--- Start Provided material ---
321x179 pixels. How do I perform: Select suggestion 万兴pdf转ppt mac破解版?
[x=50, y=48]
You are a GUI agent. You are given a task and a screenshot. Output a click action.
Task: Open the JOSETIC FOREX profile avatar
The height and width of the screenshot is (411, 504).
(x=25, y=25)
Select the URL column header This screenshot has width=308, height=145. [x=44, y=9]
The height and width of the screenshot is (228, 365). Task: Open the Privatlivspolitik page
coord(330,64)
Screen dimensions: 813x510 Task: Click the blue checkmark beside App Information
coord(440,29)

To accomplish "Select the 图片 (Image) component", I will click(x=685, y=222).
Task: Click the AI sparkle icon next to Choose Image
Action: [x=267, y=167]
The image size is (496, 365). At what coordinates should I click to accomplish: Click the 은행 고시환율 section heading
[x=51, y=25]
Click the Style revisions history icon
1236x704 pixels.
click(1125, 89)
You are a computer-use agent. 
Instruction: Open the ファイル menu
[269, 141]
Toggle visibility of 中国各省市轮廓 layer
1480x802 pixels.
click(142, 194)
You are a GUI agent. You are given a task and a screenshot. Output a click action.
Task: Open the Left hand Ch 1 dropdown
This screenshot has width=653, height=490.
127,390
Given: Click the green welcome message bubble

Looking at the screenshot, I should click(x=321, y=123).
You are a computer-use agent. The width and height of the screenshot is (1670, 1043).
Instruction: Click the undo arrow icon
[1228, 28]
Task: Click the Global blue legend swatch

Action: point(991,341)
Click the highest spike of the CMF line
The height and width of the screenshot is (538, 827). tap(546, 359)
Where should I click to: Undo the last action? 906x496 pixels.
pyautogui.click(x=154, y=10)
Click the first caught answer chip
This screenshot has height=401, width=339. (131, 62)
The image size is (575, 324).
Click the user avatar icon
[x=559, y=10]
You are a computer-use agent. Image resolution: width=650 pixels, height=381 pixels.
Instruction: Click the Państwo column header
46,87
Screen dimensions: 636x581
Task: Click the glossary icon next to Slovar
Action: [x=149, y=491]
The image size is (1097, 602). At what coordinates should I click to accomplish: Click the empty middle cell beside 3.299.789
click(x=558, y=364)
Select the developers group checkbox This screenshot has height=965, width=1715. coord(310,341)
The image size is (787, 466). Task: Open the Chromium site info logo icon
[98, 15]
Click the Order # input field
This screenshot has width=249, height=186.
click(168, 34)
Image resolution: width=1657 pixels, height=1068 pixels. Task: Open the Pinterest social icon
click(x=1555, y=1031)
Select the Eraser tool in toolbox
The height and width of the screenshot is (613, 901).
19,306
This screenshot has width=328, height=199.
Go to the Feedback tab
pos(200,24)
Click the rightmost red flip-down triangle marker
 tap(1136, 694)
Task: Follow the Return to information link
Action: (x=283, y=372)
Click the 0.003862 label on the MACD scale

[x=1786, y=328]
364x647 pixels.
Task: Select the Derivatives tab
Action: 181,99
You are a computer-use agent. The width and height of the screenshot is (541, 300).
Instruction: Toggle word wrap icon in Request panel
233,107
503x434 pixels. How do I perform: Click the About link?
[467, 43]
--- End Provided material ---
**Task goal:**
Print the rows again unchanged, starting at the line containing "Task: Click the Global blue legend swatch" and ending with the line containing "The height and width of the screenshot is (538, 827).".

**Task result:**
Task: Click the Global blue legend swatch

Action: point(991,341)
Click the highest spike of the CMF line
The height and width of the screenshot is (538, 827). tap(546, 359)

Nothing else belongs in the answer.